Please return each entry exactly as it appears, but not the pictures.
::: Excerpted records
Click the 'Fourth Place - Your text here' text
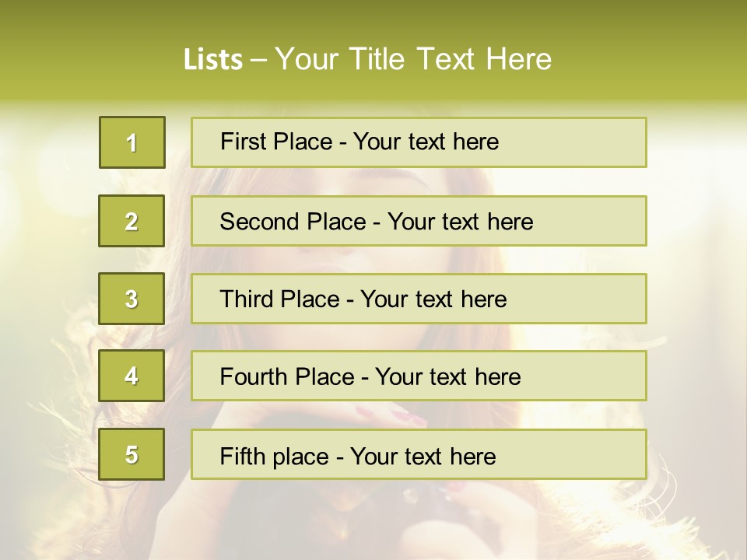The width and height of the screenshot is (747, 560). pos(370,376)
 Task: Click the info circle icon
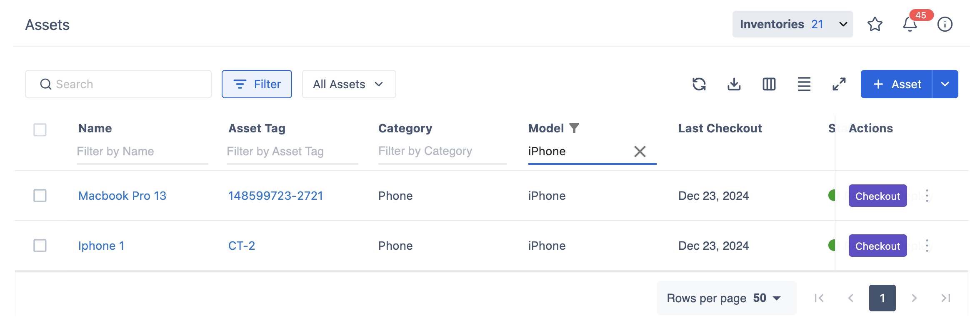(945, 25)
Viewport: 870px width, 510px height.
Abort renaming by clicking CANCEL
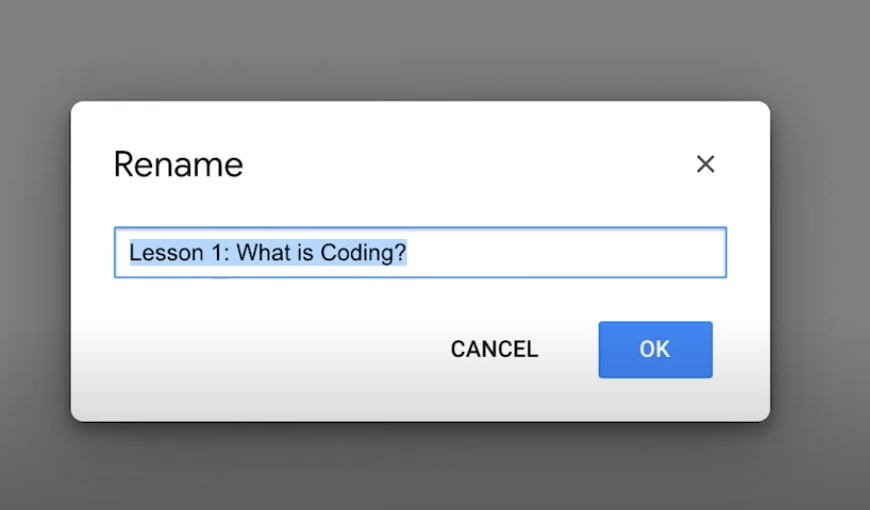494,350
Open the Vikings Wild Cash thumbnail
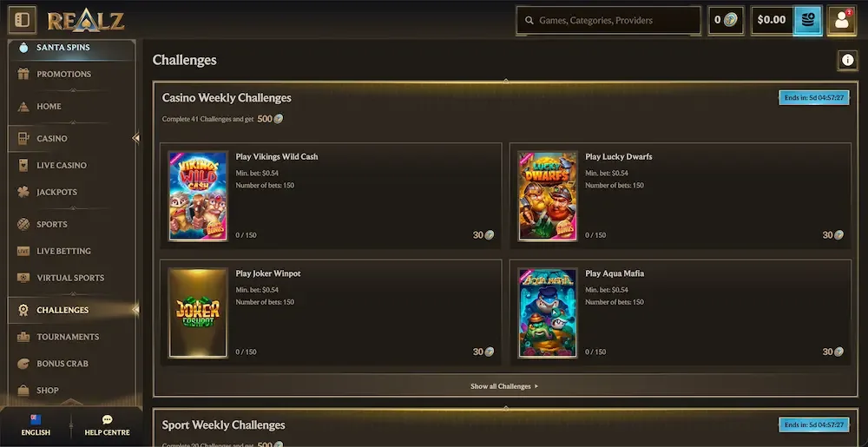Screen dimensions: 868x447 [x=198, y=196]
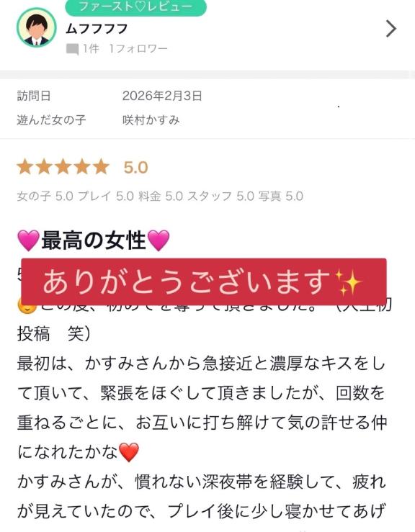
::::::
> **Task response**
Click the 'Fourth Place - Your text here' text
The width and height of the screenshot is (747, 560). pos(370,376)
 Task: Click the info circle icon
(945, 25)
Viewport: 870px width, 510px height.
Abort renaming by clicking CANCEL
494,350
Open the Vikings Wild Cash thumbnail
Screen dimensions: 868x447 [x=198, y=196]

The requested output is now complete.